# Using cornmeal to kill ants, safe for torts?



## HollyH8 (Jul 25, 2012)

If I use cornmeal in my tortoises enclosure to kill the ants will it harm him if he happens to eat a little of it?


----------



## mctlong (Jul 25, 2012)

Definitely don't want to use cornmeal as a staple food, but a little cornmeal isn't going to hurt them, assuming there are no pesticides added to it. 

Does it really kill ants? Thats fascinating!


----------



## emmalaub (Jul 25, 2012)

it will be fine for him as long as he does not eat a lot


----------



## HollyH8 (Jul 25, 2012)

Ok good to know! I really doubt he'll be able to pick it up but just in case. Thanks!


----------



## wellington (Jul 25, 2012)

HollyH8 said:


> Ok good to know! I really doubt he'll be able to pick it up but just in case. Thanks!



Plain dry corn meal will kill ants? that's great if it works. Have you used it before? Let us know how it works.


----------



## yagyujubei (Jul 25, 2012)

I would think that cornmeal would feed ants.


----------



## Jacqui (Jul 25, 2012)

Sorta surprised this would work. What does it do to the ants that cause them to die?


----------



## bholmes88 (Jul 25, 2012)

Haha I guess that must be a southern thing. I remember as a kid my mom would have me put cornmeal or oat meal on ant piles to kill them.


----------



## Jacqui (Jul 25, 2012)

*`So*



bholmes88 said:


> Haha I guess that must be a southern thing. I remember as a kid my mom would have me put cornmeal or oat meal on ant piles to kill them.



So it really works?


----------



## Terry Allan Hall (Jul 25, 2012)

Never heard of using cornmeal, but uncooked grits will DEFINITELY kill fire-ants...when they eat it, it swells up in their bodies, killing them.
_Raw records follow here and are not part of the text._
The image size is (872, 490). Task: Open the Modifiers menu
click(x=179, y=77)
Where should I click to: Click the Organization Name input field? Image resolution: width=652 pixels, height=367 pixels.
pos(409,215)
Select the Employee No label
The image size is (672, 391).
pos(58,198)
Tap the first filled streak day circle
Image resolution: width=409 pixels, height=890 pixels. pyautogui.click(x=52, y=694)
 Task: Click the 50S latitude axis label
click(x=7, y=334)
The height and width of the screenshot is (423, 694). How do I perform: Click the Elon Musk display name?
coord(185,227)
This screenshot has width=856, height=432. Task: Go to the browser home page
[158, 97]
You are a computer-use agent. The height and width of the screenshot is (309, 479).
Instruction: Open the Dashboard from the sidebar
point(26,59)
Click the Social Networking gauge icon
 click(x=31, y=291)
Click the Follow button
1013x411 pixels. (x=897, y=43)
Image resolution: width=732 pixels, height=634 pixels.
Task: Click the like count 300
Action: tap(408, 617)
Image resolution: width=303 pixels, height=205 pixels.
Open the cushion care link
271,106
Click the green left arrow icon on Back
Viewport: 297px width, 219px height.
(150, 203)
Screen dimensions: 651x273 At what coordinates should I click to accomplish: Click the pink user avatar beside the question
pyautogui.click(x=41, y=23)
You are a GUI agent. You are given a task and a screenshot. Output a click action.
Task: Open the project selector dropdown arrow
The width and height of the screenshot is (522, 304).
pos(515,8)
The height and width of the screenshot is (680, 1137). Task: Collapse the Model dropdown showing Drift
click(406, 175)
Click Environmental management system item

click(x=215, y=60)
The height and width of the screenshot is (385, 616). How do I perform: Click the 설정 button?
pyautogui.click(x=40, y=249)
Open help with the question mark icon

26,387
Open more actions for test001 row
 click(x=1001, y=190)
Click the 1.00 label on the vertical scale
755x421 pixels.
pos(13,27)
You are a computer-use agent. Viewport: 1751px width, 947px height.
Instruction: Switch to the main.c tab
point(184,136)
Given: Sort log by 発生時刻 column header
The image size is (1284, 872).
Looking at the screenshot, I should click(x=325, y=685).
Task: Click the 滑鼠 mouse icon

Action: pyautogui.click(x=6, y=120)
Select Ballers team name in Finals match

Maybe cornmeal works in the same way?


----------



## wellington (Jul 25, 2012)

Okay, here is the scoop I found on the net. Cornmeal can not be digested by ants. They take it back to their homes, eat it and eventually die, because they can't digest it. Pretty cool, safe way to rid ants.


----------



## Tillasaurus (Jul 25, 2012)

Wonderful! Tomorrow grits and cornmeal will be sprinkled in various areas of my yard.


----------



## EricIvins (Jul 25, 2012)

Cornmeal, Oats, Grits, Splenda ( which is very close to DDT in molecule structure ) work - HOWEVER - results may vary........I know people that were able to rid acres of Fire Ants by doing this, and others failed miserably........You have to kill the main colony, otherwise they will come back.......


----------



## Jacqui (Jul 25, 2012)

wellington said:


> Okay, here is the scoop I found on the net. Cornmeal can not be digested by ants. They take it back to their homes, eat it and eventually die, because they can't digest it. Pretty cool, safe way to rid ants.



You would think they would know not to eat the stuff.





EricIvins said:


> Cornmeal, Oats, Grits, Splenda ( which is very close to DDT in molecule structure ) work - HOWEVER - results may vary........I know people that were able to rid acres of Fire Ants by doing this, and others failed miserably........You have to kill the main colony, otherwise they will come back.......



Huh, good to know. Thanks!


----------



## StudentoftheReptile (Jul 25, 2012)

I tried the pesticides route = fail

uncooked grits = so far, no more fire ants...although it has been raining a lot, so kinda hard to tell


----------



## wellington (Jul 25, 2012)

Check this site out for some more ideas. 
http://www.wikihow.com/Kill-Ants-Without-Pesticides


----------



## Nixxy (Jul 25, 2012)

mctlong said:


> Definitely don't want to use cornmeal as a staple food, but a little cornmeal isn't going to hurt them, assuming there are no pesticides added to it.
> 
> Does it really kill ants? Thats fascinating!



It clogs them, as they cannot process it. 

It's clearly not good for torts to eat, in the sense of something to feed them.

But eating some isn't going to hurt them, either.

Amazing idea. Compare it to using pesticides which are bad for all forms of life, to using a natural thing, that is dirt cheap, and the rest you don't put out for ants, you can even use to cook with.


The vinegar works well, also. But some people may not be keen on spraying vinegar all over. Vinegar is also safe, and is frequently used to clean fish tanks. (Cleans glass well, I use it on my stinkpot's tank.)


----------



## Madkins007 (Jul 25, 2012)

The cornmeal thing for ants is considered by many to be a myth, and lots of people have posted that they tried it and it did not work. I am not sure I would trust this if ants were a problem in my home.

I know that TERRO stuff works great- it is a thick liquid you just drip onto cardboard or foil and place out for the ants. They swarm it, then just stop ever coming back. It is easy enough to set up in ways that ants can access it and nothing else (like our cat) can. (I set a brick over the baits, with little spacers under the corners.)


----------



## Nixxy (Jul 25, 2012)

It'd be interesting I suppose to try it out. But I suppose if I had a major ant problem, I wouldn't be in the mood for anything that wasn't a sure thing.


----------



## StudentoftheReptile (Jul 26, 2012)

The problem is that nothing I researched for solutions was a sure thing. I asked local folks, friends and family, people on this board and other sites, etc. Uncooked grits was the most commonly suggested route. I was skeptical at first, but I think it may have actually worked. If this rain would ever stop, I'd like to see for sure.


----------



## HollyH8 (Jul 26, 2012)

Jacqui said:


> Sorta surprised this would work. What does it do to the ants that cause them to die?



Supposably the ants can't digest the cornmeal which for a result they die. I've never tried this before but i'm hoping it works!


----------



## Terry Allan Hall (Jul 26, 2012)

StudentoftheReptile said:


> The problem is that nothing I researched for solutions was a sure thing. I asked local folks, friends and family, people on this board and other sites, etc. Uncooked grits was the most commonly suggested route. I was skeptical at first, but I think it may have actually worked. If this rain would ever stop, I'd like to see for sure.



Been using uncooked grits for nearly 30 years.


----------



## StudentoftheReptile (Jul 27, 2012)

Thanks, Terry. Good to know!


----------